When you find the word "will" in a line of the entries, please copy the whole line.

------------------------------------------------

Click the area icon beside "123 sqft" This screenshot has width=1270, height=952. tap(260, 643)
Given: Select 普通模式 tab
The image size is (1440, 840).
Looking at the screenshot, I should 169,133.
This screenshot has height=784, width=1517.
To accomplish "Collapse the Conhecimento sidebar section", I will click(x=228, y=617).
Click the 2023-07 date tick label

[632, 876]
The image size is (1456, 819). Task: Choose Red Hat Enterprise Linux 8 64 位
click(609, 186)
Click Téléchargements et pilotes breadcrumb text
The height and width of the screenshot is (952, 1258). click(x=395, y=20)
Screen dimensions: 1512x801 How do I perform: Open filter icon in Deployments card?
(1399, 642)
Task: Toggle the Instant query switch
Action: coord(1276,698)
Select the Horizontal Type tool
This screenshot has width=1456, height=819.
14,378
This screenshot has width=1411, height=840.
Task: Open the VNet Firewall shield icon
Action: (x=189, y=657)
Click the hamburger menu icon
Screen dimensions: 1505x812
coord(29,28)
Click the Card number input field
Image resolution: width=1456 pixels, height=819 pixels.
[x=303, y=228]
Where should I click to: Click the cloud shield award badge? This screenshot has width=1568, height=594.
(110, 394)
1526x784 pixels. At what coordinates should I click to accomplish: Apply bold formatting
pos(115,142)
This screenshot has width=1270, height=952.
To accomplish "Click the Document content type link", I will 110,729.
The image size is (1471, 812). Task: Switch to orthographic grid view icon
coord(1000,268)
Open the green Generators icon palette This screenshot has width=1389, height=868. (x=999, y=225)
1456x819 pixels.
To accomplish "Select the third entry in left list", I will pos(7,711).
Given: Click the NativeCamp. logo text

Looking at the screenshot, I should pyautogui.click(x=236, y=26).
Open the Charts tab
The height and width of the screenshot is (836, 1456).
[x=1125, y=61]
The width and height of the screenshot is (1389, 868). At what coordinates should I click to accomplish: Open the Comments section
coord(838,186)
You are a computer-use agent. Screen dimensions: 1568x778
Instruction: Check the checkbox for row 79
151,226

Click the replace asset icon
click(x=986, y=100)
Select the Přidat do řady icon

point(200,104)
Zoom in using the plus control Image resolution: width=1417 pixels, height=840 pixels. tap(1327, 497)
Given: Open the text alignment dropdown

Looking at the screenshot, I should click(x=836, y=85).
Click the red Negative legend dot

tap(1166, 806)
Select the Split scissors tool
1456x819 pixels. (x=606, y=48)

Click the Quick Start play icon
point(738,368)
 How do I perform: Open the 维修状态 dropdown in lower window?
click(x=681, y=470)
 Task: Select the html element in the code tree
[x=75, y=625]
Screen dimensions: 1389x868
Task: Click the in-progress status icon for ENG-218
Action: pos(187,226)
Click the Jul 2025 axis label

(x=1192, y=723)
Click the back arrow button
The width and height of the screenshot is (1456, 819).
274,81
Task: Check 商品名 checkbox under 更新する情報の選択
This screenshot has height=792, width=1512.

------------------------------------------------

COMPLETED TASK:
To accomplish "Collapse the Conhecimento sidebar section", I will click(x=228, y=617).
To accomplish "Click the Document content type link", I will 110,729.
To accomplish "Select the third entry in left list", I will pos(7,711).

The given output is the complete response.